Inilah yang menyisakan pekerjaan berat. Odha yang telah meninggal itu tentu kemungkinan besar punya istri, suami, pacar, atau anak yang beresiko tertular HIV. Ini karena Odha yang telah meninggal itu tidak menyadari sebelumnya terinfeksi HIV, namun sudah bisa menularkan ke pasangannya.
HIV dapat menular melalui pintu masuk darah dan cairan kelamin. Artinya siapa pun bisa beresiko terinfeksi HIV juga jika berkaitan dengan dua hal itu. Tak semua orang yang sempat kontak darah atau cairan kelamin, langsung kena. Tergantung jumlah virus dan kondisi fisiknya. Satu-satunya cara untuk memastikan hanya dengan tes HIV sukarela dan rahasia yang bisa didapatkan secara gratis di Rumah Sakit Sanglah dan sejumlah klinik lain.

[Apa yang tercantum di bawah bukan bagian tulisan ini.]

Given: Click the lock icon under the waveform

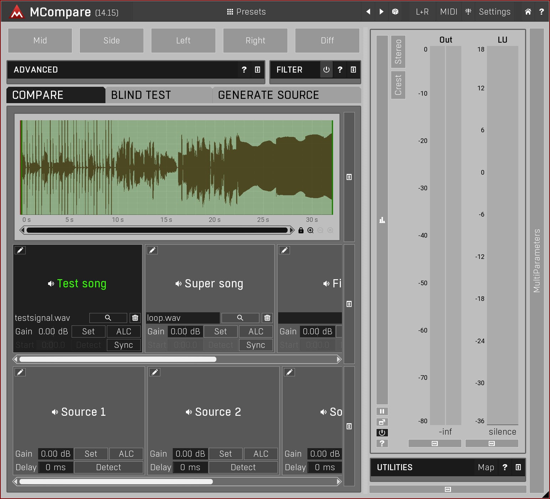Looking at the screenshot, I should (x=301, y=230).
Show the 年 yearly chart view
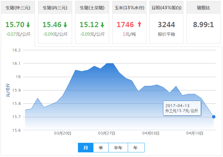The width and height of the screenshot is (223, 157). pyautogui.click(x=136, y=148)
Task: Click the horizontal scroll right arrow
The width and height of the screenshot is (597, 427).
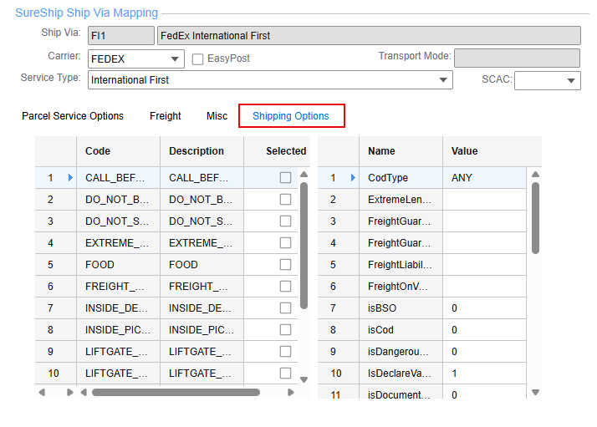Action: point(290,392)
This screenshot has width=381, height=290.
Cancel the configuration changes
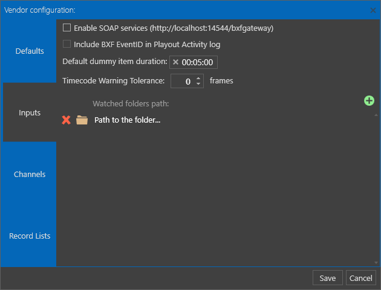tap(361, 278)
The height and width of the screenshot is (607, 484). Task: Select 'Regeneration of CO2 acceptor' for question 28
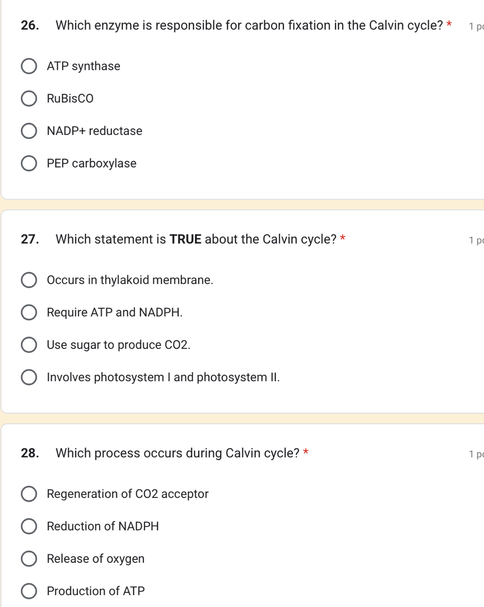pos(29,494)
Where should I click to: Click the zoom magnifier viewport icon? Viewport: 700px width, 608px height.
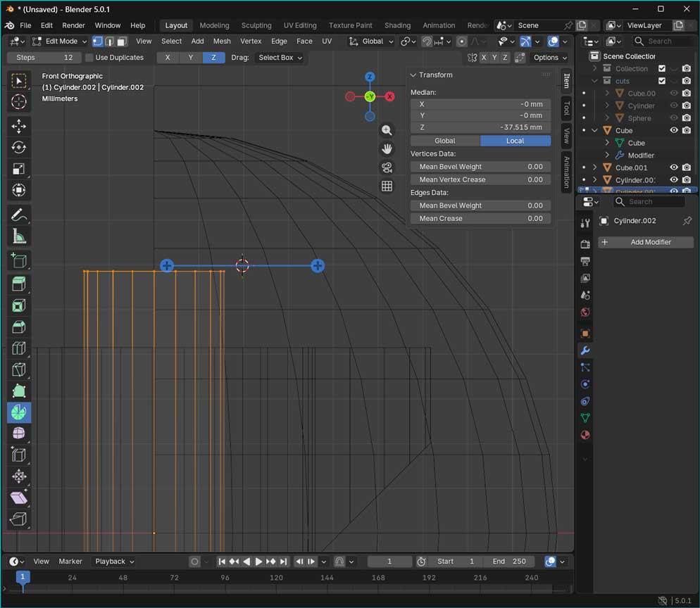(x=387, y=130)
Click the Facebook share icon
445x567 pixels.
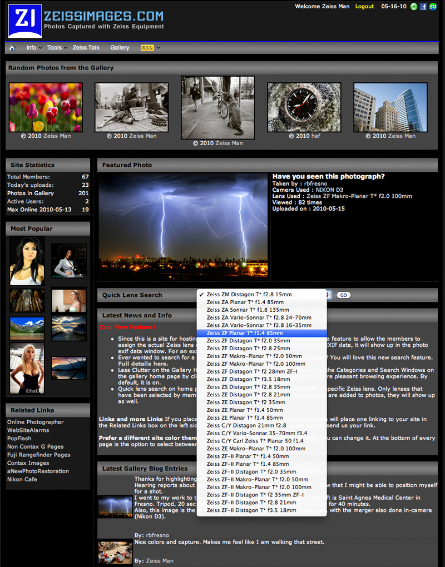tap(423, 7)
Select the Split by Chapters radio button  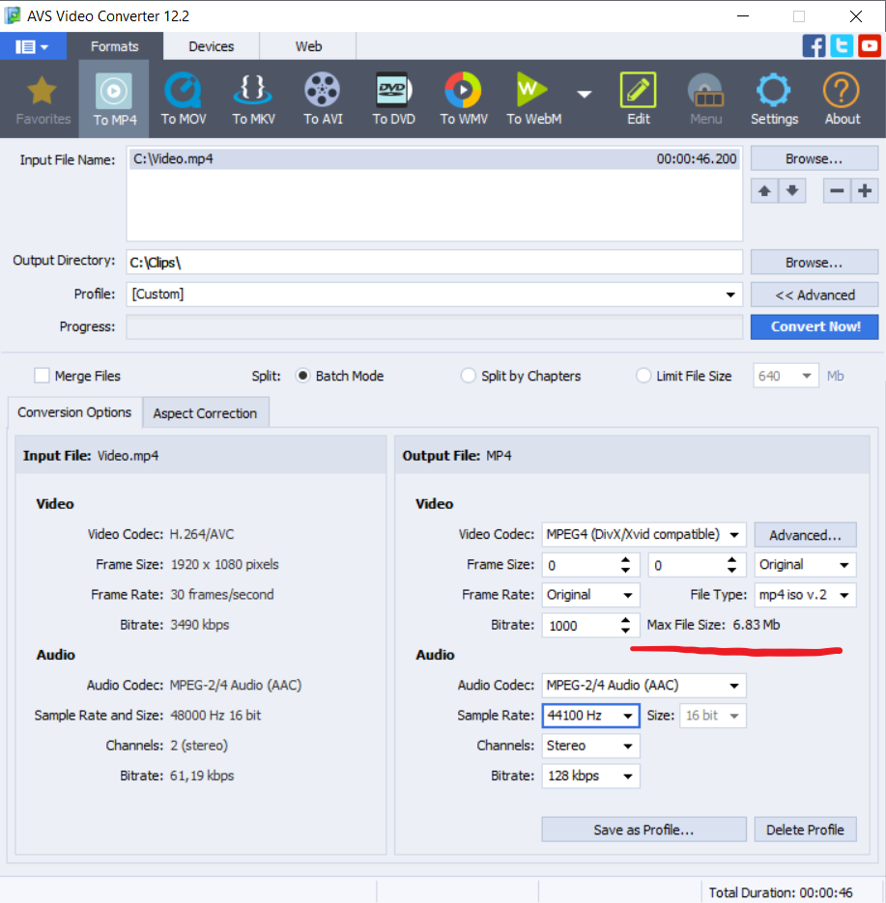pyautogui.click(x=469, y=376)
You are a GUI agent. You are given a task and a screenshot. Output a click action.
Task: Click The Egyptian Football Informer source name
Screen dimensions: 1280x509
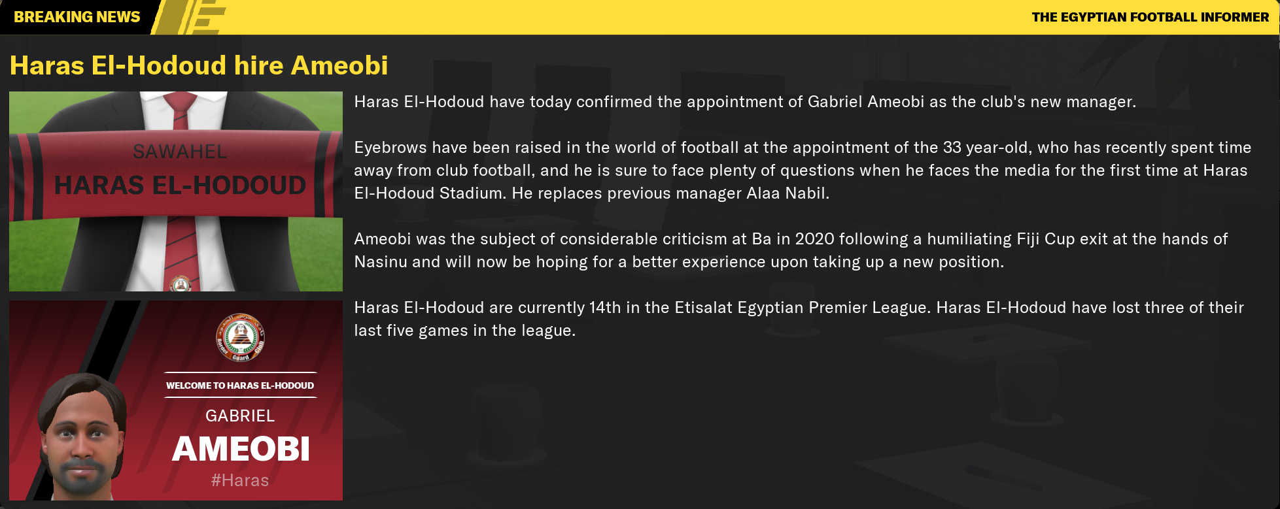(x=1150, y=17)
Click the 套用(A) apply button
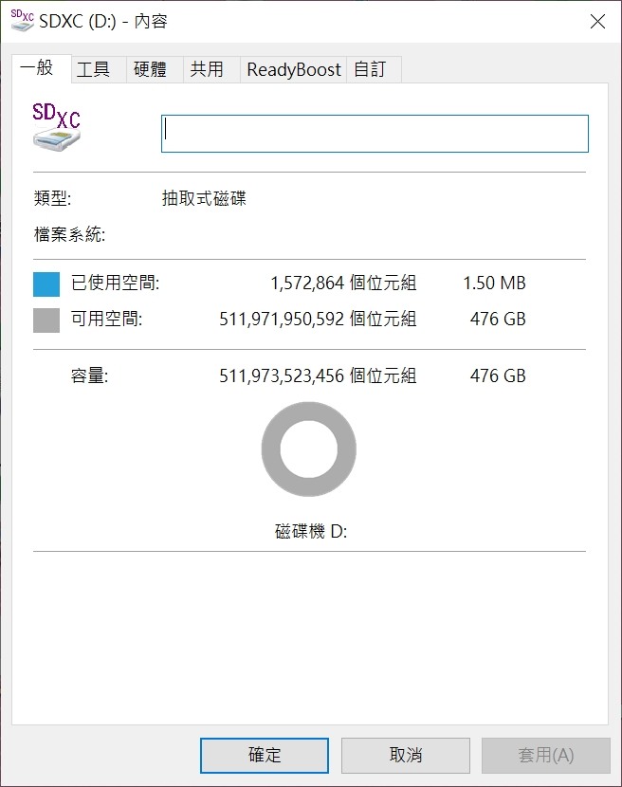622x787 pixels. tap(546, 755)
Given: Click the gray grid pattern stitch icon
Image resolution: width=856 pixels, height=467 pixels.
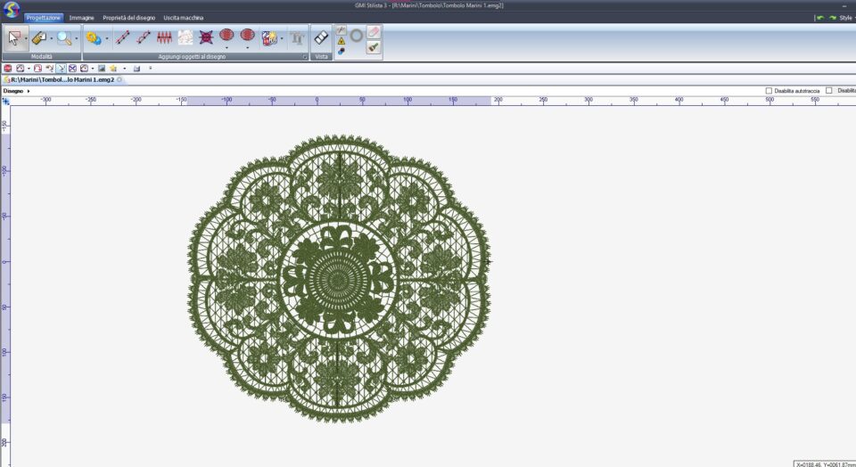Looking at the screenshot, I should [x=185, y=38].
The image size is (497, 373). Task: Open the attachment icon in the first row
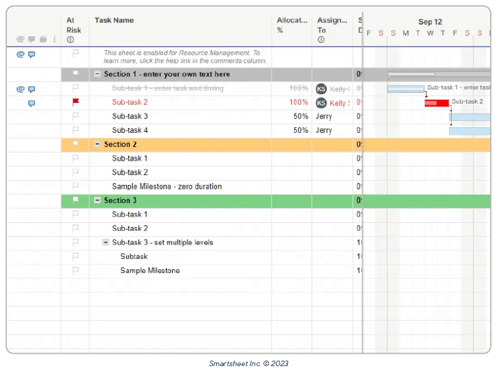[x=20, y=55]
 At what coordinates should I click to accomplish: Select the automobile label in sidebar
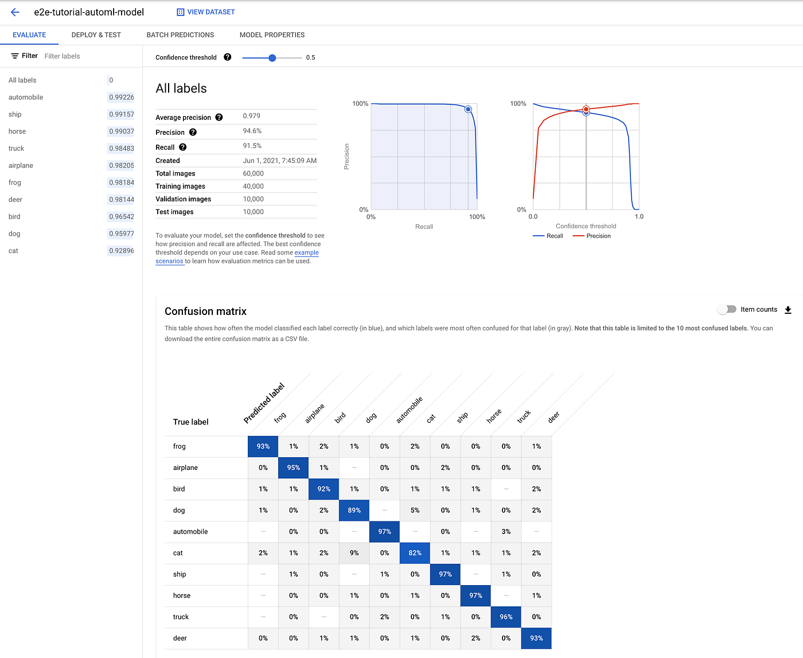pos(71,98)
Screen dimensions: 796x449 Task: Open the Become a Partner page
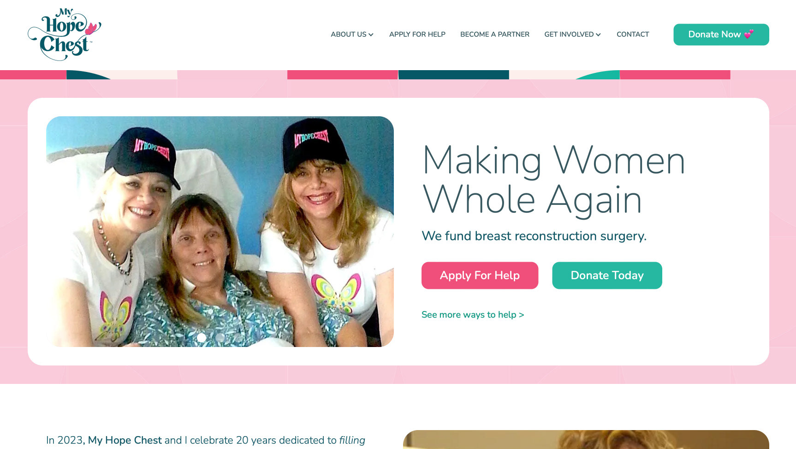click(x=494, y=34)
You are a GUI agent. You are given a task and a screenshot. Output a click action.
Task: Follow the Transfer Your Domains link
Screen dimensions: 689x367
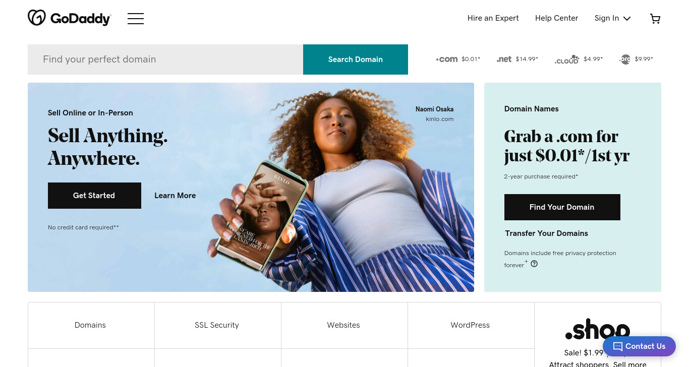[x=547, y=233]
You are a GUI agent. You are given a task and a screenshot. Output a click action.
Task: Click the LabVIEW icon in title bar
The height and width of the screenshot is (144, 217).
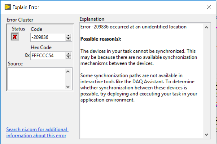8,7
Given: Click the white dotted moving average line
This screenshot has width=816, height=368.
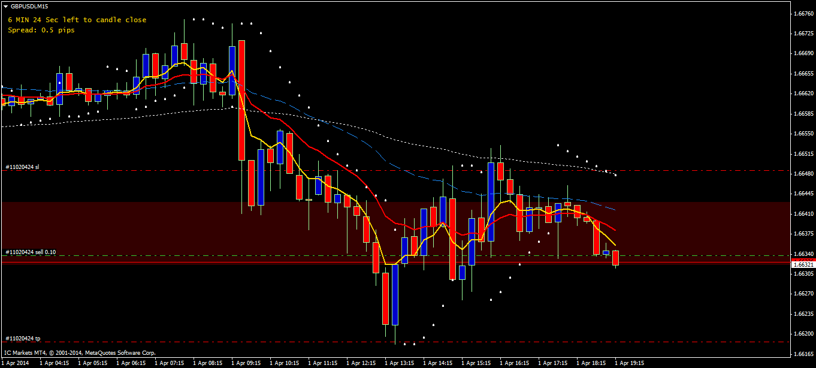Looking at the screenshot, I should 419,144.
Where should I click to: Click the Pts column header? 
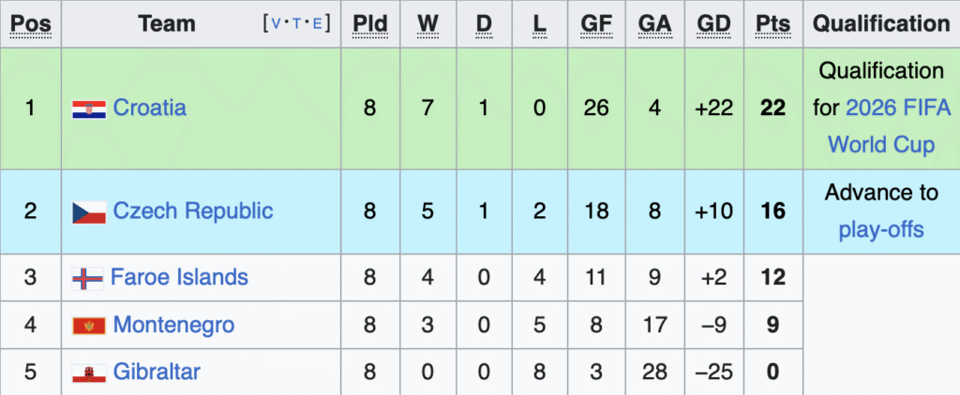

Tantangan untuk Novita dan konselor lainnya adalah melakukan pendekatan ke orang-orang terdekat Odha untuk memberikan informasi dan pencegahan. Ini pula yang dilakukan ke Men Sari. Setelah dipastikan suaminya terinfeksi HIV, konselor atas ijin suami melakukan pendekatan ke istrinya. Karena itulah kini Men Sari dapat lebih cepat mendapat pengobatan dan pencegahan agar tidak menulari anak-anaknya juga.
Bayangkan saja, berapa lipat orang yang dengan mudah tertular jika konselor atau petugas lapangan tak sigap melakukan penjangkauan ke keluarga Odha. Kini, tantangan ini diamanatkan ke kader-kader desa untuk meluaskan informasi HIV dan AIDS yang benar.
Upaya menutup diri dari sesuatu yang bisa dihindari mungkin hanya menghasilkan penyesalan. Bagaimana cara kita menjawab, misalnya jika si kembar nanti bertanya, “Kenapa saya bisa kena HIV, apa yang saya lakukan?”